» **Exercise directions**: Please repeat the rows verbatim, from the line containing "Task: Click the new family type icon" through the line containing "[x=1220, y=117]", inclusive.

------

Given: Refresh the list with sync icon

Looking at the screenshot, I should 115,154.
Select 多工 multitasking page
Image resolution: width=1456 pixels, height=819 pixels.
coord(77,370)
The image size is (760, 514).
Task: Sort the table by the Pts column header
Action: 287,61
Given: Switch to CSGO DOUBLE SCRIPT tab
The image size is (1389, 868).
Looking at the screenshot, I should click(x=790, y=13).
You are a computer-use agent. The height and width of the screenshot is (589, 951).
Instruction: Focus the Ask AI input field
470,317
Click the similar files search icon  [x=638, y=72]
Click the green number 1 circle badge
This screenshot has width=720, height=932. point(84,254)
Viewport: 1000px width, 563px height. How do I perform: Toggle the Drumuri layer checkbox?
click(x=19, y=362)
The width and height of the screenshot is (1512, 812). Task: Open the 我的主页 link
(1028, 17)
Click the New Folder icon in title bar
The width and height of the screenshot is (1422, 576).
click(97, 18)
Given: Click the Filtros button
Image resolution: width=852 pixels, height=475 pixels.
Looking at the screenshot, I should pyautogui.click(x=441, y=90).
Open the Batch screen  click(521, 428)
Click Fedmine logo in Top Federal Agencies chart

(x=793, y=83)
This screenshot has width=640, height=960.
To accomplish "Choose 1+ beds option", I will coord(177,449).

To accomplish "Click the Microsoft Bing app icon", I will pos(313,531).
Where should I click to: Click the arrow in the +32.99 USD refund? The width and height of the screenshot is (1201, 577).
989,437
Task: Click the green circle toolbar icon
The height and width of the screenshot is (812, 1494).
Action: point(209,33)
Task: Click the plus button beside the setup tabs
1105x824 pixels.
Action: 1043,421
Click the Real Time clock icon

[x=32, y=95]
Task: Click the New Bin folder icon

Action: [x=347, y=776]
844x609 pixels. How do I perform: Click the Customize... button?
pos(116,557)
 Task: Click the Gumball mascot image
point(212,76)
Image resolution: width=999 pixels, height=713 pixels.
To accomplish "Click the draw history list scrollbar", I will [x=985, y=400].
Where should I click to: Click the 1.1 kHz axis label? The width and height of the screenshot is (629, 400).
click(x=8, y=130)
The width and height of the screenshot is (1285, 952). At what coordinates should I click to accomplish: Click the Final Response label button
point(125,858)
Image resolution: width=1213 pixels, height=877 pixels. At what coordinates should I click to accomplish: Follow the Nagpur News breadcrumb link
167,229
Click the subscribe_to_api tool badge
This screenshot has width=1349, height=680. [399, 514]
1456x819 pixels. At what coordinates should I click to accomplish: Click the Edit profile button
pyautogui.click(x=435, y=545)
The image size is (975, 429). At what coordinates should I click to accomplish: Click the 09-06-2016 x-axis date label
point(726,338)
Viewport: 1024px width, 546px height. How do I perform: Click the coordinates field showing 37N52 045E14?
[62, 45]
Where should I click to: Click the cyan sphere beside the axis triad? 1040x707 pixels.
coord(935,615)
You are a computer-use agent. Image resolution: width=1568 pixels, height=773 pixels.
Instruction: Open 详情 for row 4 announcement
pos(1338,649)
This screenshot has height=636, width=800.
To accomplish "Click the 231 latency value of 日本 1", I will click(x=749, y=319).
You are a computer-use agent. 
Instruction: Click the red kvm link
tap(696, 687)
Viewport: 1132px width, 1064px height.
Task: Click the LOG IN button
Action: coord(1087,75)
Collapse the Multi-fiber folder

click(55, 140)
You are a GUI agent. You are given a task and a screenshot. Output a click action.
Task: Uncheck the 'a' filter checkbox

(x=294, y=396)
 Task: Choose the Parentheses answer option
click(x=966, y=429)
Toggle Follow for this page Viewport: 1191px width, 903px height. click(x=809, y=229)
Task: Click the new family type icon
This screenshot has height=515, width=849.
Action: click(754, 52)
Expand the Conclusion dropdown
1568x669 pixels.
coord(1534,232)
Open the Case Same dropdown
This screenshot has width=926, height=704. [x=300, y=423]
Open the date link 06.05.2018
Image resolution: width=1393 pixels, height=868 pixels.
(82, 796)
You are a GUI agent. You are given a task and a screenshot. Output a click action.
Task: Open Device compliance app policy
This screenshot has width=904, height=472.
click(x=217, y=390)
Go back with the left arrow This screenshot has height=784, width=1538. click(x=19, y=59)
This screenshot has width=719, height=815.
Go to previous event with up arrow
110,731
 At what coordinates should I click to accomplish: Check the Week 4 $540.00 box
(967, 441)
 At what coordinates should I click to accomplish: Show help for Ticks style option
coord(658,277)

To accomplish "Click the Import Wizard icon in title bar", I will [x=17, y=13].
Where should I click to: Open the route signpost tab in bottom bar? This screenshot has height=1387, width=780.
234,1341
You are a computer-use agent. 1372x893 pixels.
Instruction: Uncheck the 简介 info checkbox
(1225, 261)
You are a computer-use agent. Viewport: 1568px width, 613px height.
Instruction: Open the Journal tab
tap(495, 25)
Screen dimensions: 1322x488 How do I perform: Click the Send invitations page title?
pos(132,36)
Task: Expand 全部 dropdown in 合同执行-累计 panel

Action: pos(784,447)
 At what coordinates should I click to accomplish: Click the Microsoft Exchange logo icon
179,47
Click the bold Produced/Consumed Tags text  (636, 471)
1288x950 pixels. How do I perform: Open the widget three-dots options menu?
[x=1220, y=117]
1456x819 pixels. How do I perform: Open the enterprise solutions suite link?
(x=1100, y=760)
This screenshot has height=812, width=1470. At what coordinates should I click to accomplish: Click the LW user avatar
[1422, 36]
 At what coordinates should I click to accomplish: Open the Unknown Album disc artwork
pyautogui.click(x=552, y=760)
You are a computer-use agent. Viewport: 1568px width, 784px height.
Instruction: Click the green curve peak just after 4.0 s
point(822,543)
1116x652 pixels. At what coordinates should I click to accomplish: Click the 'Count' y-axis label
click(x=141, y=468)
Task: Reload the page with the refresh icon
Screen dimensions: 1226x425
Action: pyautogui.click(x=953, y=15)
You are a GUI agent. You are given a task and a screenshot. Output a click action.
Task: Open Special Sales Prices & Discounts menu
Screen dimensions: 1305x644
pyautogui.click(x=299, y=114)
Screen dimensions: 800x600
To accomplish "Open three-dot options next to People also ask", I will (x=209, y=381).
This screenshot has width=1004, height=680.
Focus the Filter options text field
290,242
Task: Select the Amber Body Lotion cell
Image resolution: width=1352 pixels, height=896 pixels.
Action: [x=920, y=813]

------

» **Answer for this exercise**:
Task: Click the new family type icon
This screenshot has height=515, width=849.
Action: click(754, 52)
Expand the Conclusion dropdown
1568x669 pixels.
coord(1534,232)
Open the Case Same dropdown
This screenshot has width=926, height=704. [x=300, y=423]
Open the date link 06.05.2018
Image resolution: width=1393 pixels, height=868 pixels.
(82, 796)
You are a GUI agent. You are given a task and a screenshot. Output a click action.
Task: Open Device compliance app policy
This screenshot has width=904, height=472.
click(x=217, y=390)
Go back with the left arrow This screenshot has height=784, width=1538. click(x=19, y=59)
This screenshot has width=719, height=815.
Go to previous event with up arrow
110,731
 At what coordinates should I click to accomplish: Check the Week 4 $540.00 box
(967, 441)
 At what coordinates should I click to accomplish: Show help for Ticks style option
coord(658,277)

To accomplish "Click the Import Wizard icon in title bar", I will [x=17, y=13].
Where should I click to: Open the route signpost tab in bottom bar? This screenshot has height=1387, width=780.
234,1341
You are a computer-use agent. 1372x893 pixels.
Instruction: Uncheck the 简介 info checkbox
(1225, 261)
You are a computer-use agent. Viewport: 1568px width, 613px height.
Instruction: Open the Journal tab
tap(495, 25)
Screen dimensions: 1322x488 How do I perform: Click the Send invitations page title?
pos(132,36)
Task: Expand 全部 dropdown in 合同执行-累计 panel

Action: pos(784,447)
 At what coordinates should I click to accomplish: Click the Microsoft Exchange logo icon
179,47
Click the bold Produced/Consumed Tags text  (636, 471)
1288x950 pixels. How do I perform: Open the widget three-dots options menu?
[x=1220, y=117]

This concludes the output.